Claude's Law
I came across the post on Hacker News titled Laws of Software Engineering. Within, Dr. Milan Milanović outlined 56 laws of software engineering practices, many of which have originated from old men known as "greybeards."
These laws are familiar to software engineers; they are regularly discussed and battle-tested. But now there is this weird gap in coding practices, lacking laws: managing agents using context files and skills, accepting edits from the genie, trusting what it's spitting out, and sometimes paying attention to its edits.

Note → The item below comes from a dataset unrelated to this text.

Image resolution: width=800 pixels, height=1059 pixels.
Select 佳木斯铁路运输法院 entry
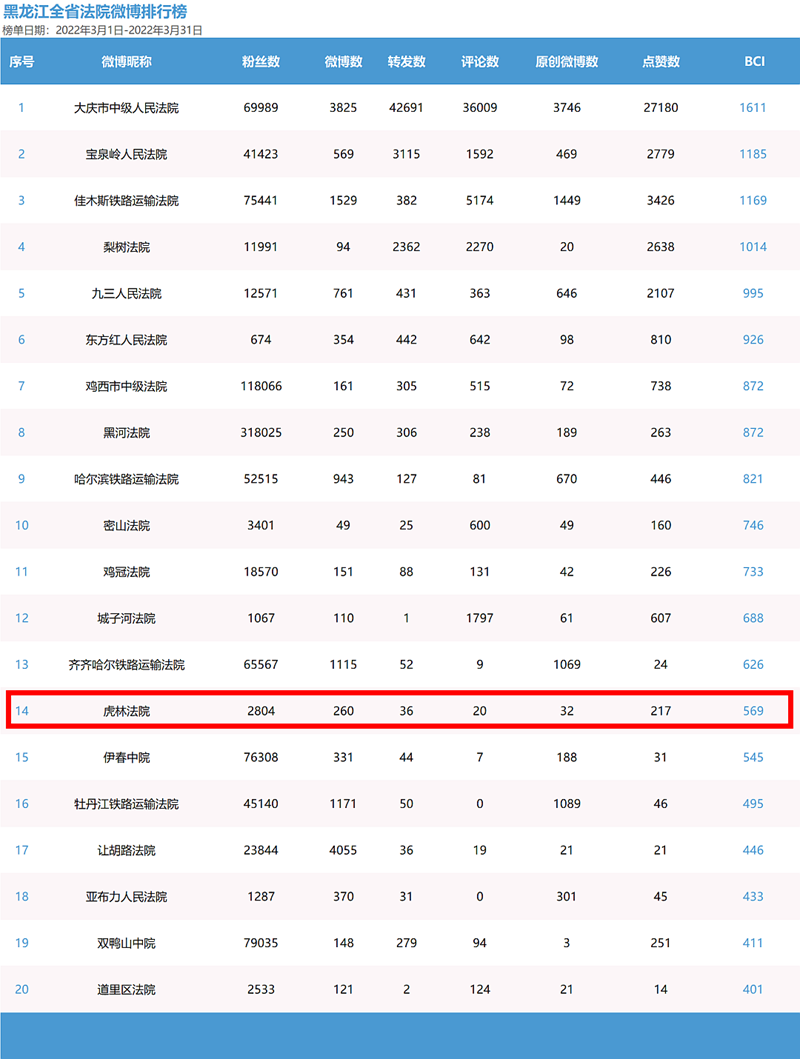(126, 201)
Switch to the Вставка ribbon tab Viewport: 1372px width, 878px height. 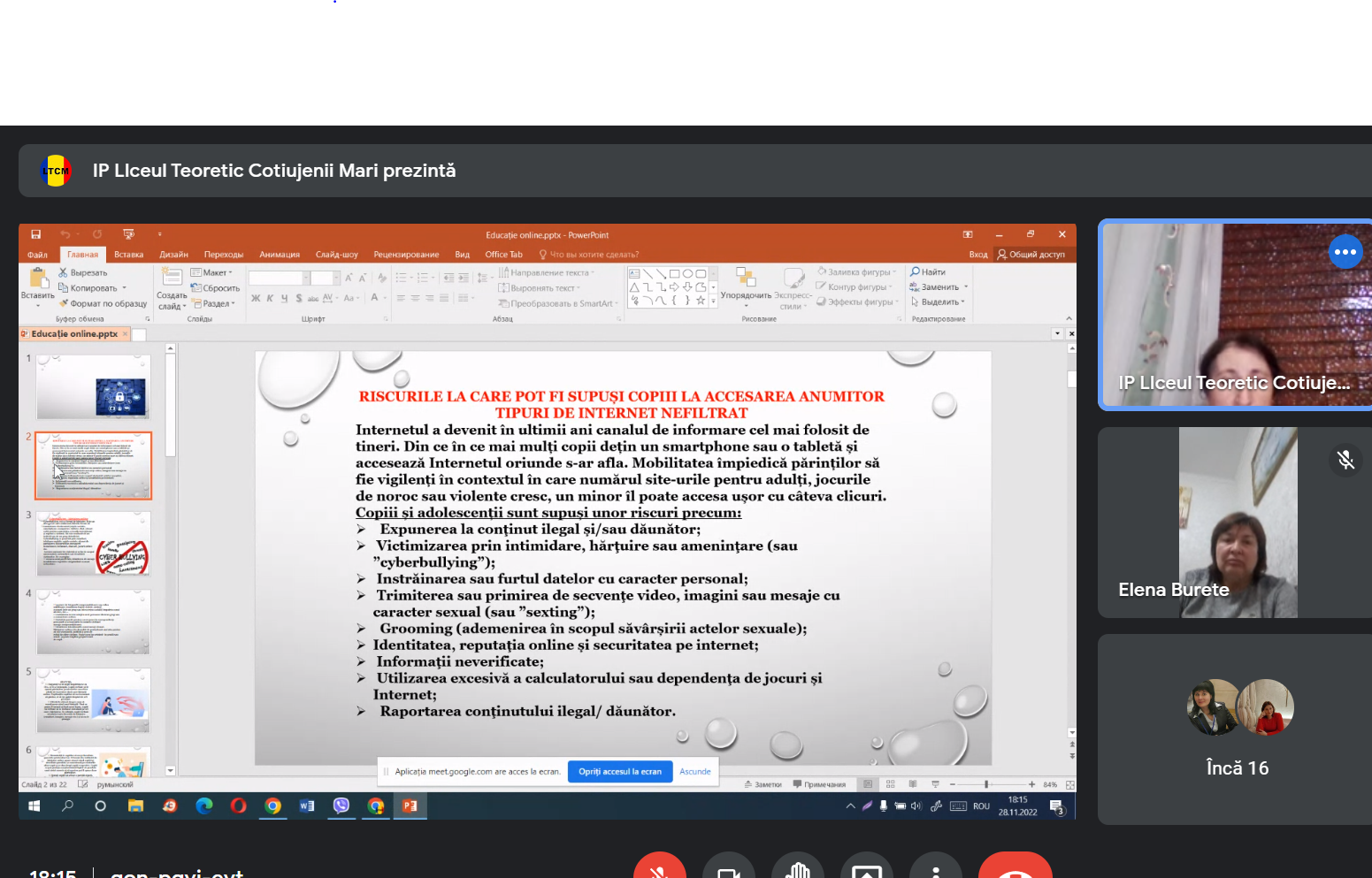[128, 255]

So, I posted to the HN thread. Reflecting on a recent addition to a codebase by my executor and agreed to by my evaluator, two goto statements were committed. It felt weird as I remembered another "greybeard" engaged my allergic reaction: a pseudo-law called Go To Statement Considered Harmful.
I relented in the HN comment:
"Today, I was presented with Claude's decision to include numerous
gotostatements in a new implementation. I thought deeply about their manual removal; years of software laws went against what I saw. But then, I realized it wouldn't matter anymore. I committed the code and let the second AI review it. It too had no problem withgoto's."
A short time later, a terse follow-up from voiceofunreason posted:
"Render therefore unto Caesar the things which are Caesar's; and unto Claude the things that are Claude's."
This gave me the idea. I updated my comment, and invented the 57th law:
Claude's Law: The code that is written by the agent is the most correct way to write it.
Dr. Milan Milanović, if you see this, please consider adding it to your law library. And yeah, I updated my style context file so the agents wouldn't do that ever again.